■ Aim of the task ■
Retype every line from the start of the entries below down to the line with "Task: Switch to the Element Connectivity tab", both ends included; skip the pictures.

Collection entries:
__________________________________________________

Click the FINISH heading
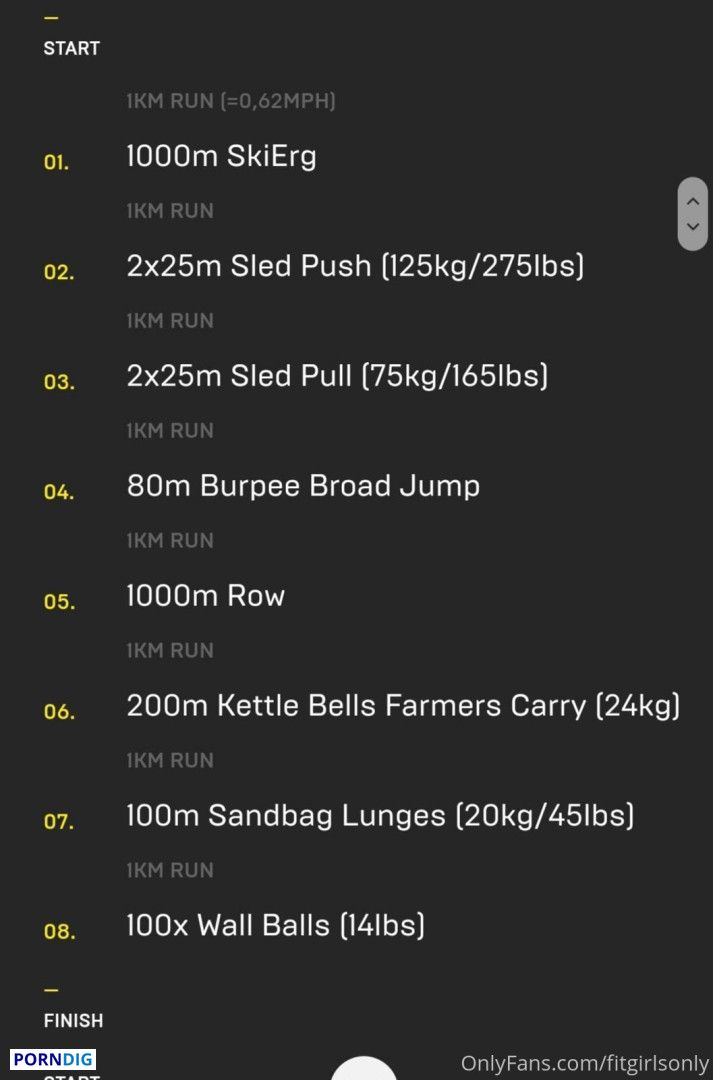713x1080 pixels. click(x=73, y=1021)
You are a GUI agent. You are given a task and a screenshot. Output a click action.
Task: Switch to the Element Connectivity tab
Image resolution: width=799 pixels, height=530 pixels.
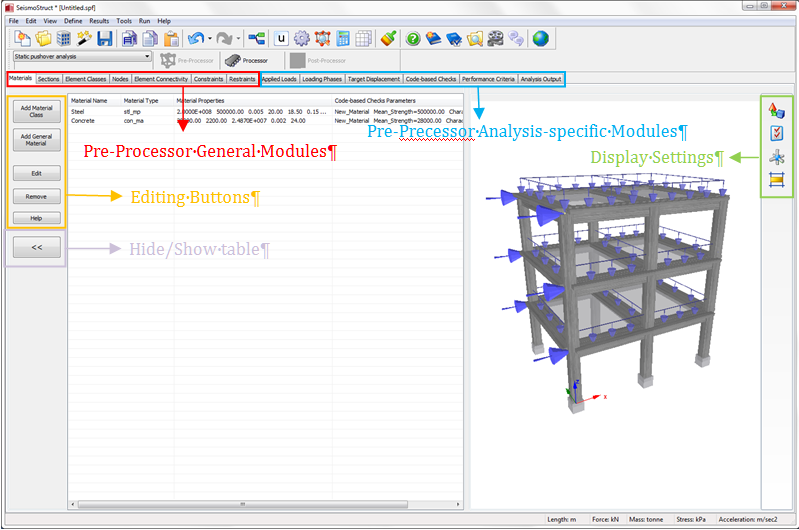click(x=161, y=78)
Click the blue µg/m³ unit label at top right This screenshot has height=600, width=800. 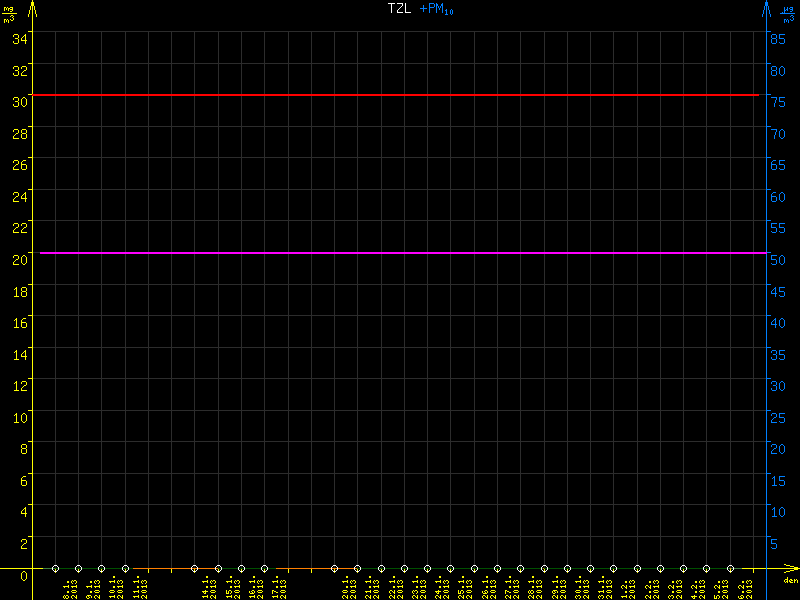tap(789, 13)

__________________________________________________

■ Task output ■
Click the FINISH heading
713x1080 pixels. click(x=73, y=1021)
You are a GUI agent. You are given a task and a screenshot. Output a click action.
Task: Switch to the Element Connectivity tab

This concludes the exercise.